Arun Jayaram -- JP Morgan -- Analyst

Great. And just maybe a quick clarification. So, the way we should think about it, this year's lateral length is going to be around 7,500-foot for the Lower Marcellus. Is that kind of a go-forward kind of lateral length? And then the Upper Marcellus, you expect to develop that over longer laterals?

Dan O. Dinges -- Chairman, President and Chief Executive Officer

Yes, exactly. Starting with the Upper Marcellus. We definitely are laying out the development of really a clean piece of paper for the Upper Marcellus. We'll be looking at that without complications of drilling or prior formed units or anything of that nature. In our Lower Marcellus, we continue to try to lay in our Lower Marcellus in the entire developed area that we currently have. There'll be some areas that bring our average down to simply by us going back into really early drilling areas where we didn't have long laterals, our pads were a little bit closer together that those type of safety drillers six or eight well pad in an area where we have to drill reduced lateral lengths just by virtue of it fitting in between some older drilling locations that we'll keep our Lower Marcellus lateral lengths lower than we anticipate in the Upper.

Arun Jayaram -- JP Morgan -- Analyst

Great, great. And then my follow-up is, and this is more of an industry question, Dan and team is there has been -- some of your peers have been talking about call Tier 1 inventory exhaustion in the broader Marcellus or Appalachian Basin, pardon me. And one of your peers today didn't talk about it being maybe a bit more of a buyer's market for assets, but how do you think about balancing, Dan, the step you took forward today in terms of increasing -- signaling increased return of cash to shareholders versus portfolio renewal?
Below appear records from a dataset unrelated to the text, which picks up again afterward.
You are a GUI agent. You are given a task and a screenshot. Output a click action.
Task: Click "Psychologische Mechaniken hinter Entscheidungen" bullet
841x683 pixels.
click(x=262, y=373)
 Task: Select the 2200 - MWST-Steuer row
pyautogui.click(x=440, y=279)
Dan O. Dinges -- Chairman, President and Chief Executive Officer

That's a great question. We balance that all the time in our strategic discussions within our Board. The fact remains from a evaluation of assets, take that as a -- the first step. We evaluate everything that's out there, so we know the valuations that are being placed by industry on assets. We have done that ever since I've been here, and we'll continue to do that and we'll continue to vet what's out there.

We look at our pool, our assets that we have. We look at the EUR per 1,000, the margin that we are able to obtain with our assets, and we like exactly the assets we have. We look out there and compare the Appalachian assets in other areas. And we still see Cabot's assets, including the Upper Marcellus, as being a better asset from the standpoint of what the deliverables are in the -- in what the reserves can provide. I mean what the reservoir can provide. So when you think about how we would look at an asset outside of Cabot's footprint, we do kind of an accretion-dilution analysis. If instead of, for example, our last five Upper Marcellus wells, we booked at 2.9 Bcf per 1,000-foot. If we see assets out there that are -- and you all can do the numbers, you can look at the type curves.
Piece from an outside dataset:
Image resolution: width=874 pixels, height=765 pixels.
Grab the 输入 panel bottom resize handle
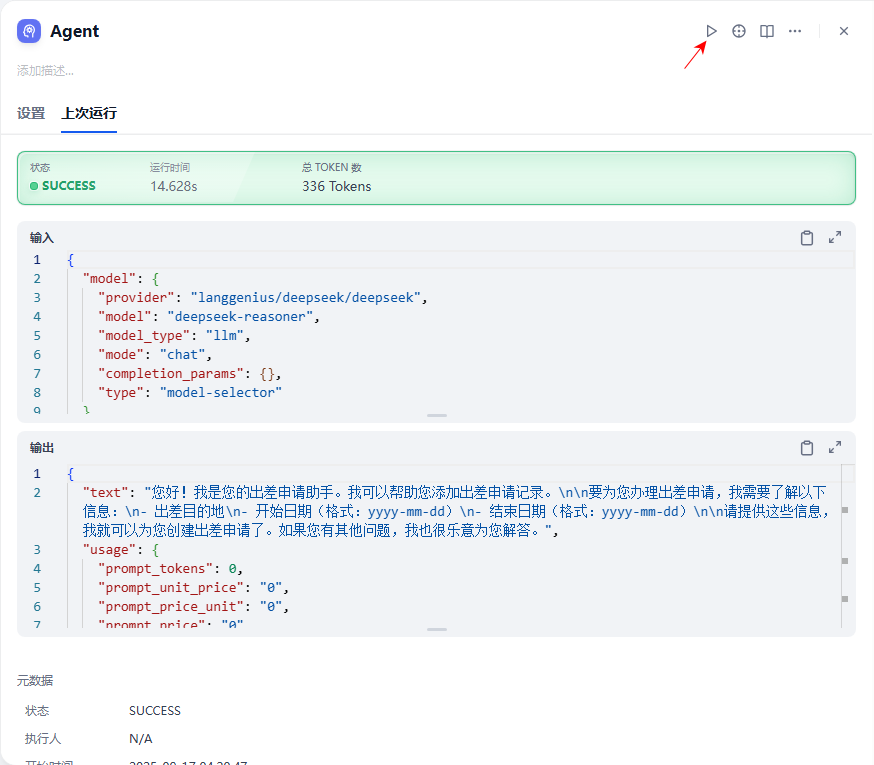click(437, 415)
You can look at the peer numbers on their reserves per 1,000-foot of lateral. And you're not going to get -- in general, you're not going to get that same quality of rock. We've been blessed by it. That's not a not a slam on peers at all. I think peers do a great job with their operation. But nevertheless, when we look at how we allocate capital and the efficiency of our capital allocation, we take all of this into consideration before we spend money out there, someplace else versus our capital allocation program back to shareholders.
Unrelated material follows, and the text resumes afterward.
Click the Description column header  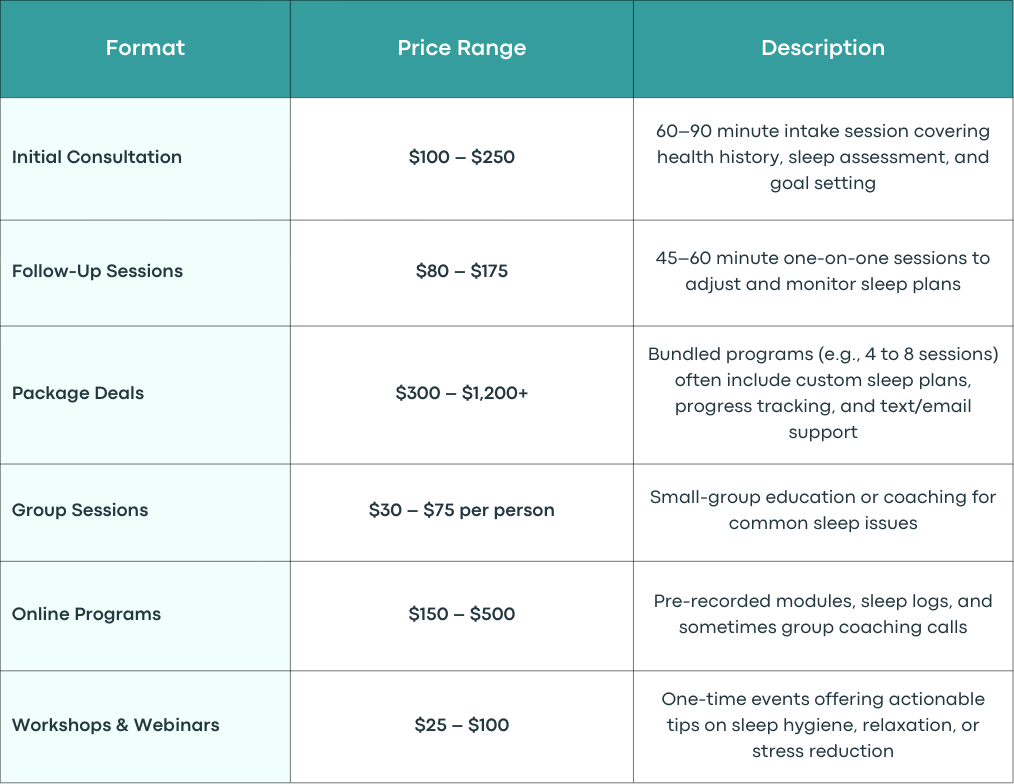point(823,48)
Arun Jayaram -- JP Morgan -- Analyst

Thanks a lot, Dan.

Dan O. Dinges -- Chairman, President and Chief Executive Officer

Yes.

Operator

Your next question comes from the line of Brian Singer with Goldman Sachs. Your line is open.

Brian Singer -- Goldman Sachs -- Analyst

Thank you. Good morning.

Dan O. Dinges -- Chairman, President and Chief Executive Officer

Good morning, Brian.

Brian Singer -- Goldman Sachs -- Analyst

I wanted to follow-up on Arun's question, but do it more from the perspective of the reserve report and there were some moving pieces around the timing of infill locations and how that impacts the neighboring wells. But I wonder and you mentioned one of the data points here that I was hoping to hear what you booked Upper versus lower Marcellus location that in the reserve report and how that compared year-on-year and just any implications that you see for the underlying supply cost?

Dan O. Dinges -- Chairman, President and Chief Executive Officer

Where do we want to start on that, when we look at how we book our reserves and I assume you're talking about maybe our revision question.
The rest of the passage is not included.